_TASK STATEMENT_. Everything from the line containing "Task: Select the Charts tab" through the line containing "Screen dimensions: 1810x618" should be repeated exactly, and nothing else from the data.

_RECORDS PROVIDED_.
-- Opening Marker --

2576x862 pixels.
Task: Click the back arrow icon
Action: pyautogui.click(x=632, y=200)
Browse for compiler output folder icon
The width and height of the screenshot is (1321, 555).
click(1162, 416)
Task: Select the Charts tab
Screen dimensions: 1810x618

-- Closing Marker --
-- Opening Marker --

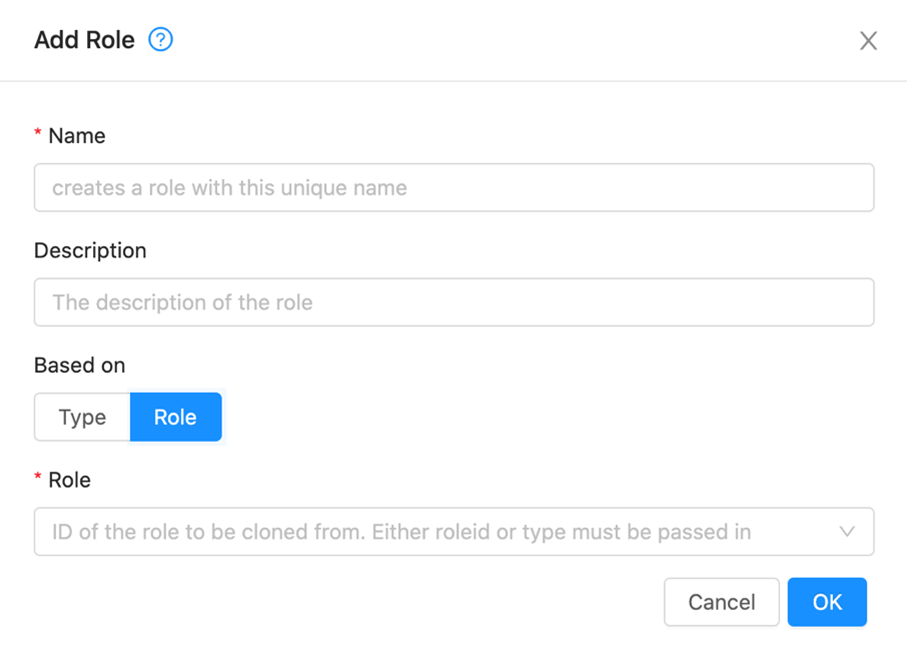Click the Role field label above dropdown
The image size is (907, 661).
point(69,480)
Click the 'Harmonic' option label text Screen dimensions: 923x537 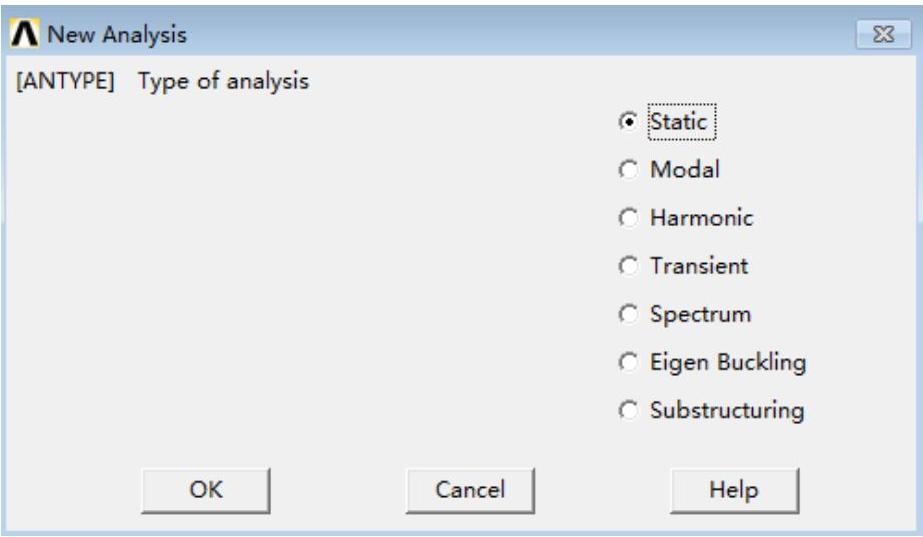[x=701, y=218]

-- Closing Marker --

_SOLUTION FOR THIS TASK_.
Task: Select the Charts tab
Screen dimensions: 1810x618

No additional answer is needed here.